A bad sermon can’t be short enough, but an engaging sermon can go longer than you think.
However, before you let your next sermon drone on and on, make sure it’s everything it needs to be.
A Tale Of Two Sermons
Recently, I heard two sermons that went well over 45 minutes each. Both were good. They had great content and I was moved by them.
One of them, while good, would have been even better with some editing. The speaker could have dropped up to 50 percent of it and a very good sermon could have been a great one. The other sermon, though long, felt rushed. It could have gone 10-15 minutes longer and no one in the room would have complained.
The issue wasn’t the length, or even the quality of the sermons, but the fit. One sermon was the right fit for the content and left us wanting more, while the other was too long for the content and left us wanting less.

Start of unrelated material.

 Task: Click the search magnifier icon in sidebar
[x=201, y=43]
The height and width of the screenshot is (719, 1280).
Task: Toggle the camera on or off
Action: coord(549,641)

A better question than “what’s the right length for a sermon?” is “what’s the right length for this sermon?” or “what length of time will help it do everything it needs to do in the best possible way?”
Make Room For What Needs To Be Said
Too often, we limit what we can do with a sermon by the format of the church service.
Why not give the sermon the time it needs by putting a little wiggle room in our Sunday service format?
Got a short sermon? Let the worship go longer. Got a long sermon? Maybe get to it earlier in the service than you usually would so the worship and announcements don’t crowd it out.
People have longer attention spans than we think.
The Long And The Short
Some activities are made for long-term engagement, like a sporting event or a movie. Others are made for short snippets of time. A hit song or a good meal may be over quickly, not because they’re inferior, but because that’s all the time they need.
The issue isn’t how much time the sermon takes up, or even how much value people are getting from it, but what is the appropriate amount of time for this subject, this setting, these people and this speaker?
Some activities are sprints, some are marathons.
A good communicator knows which is which.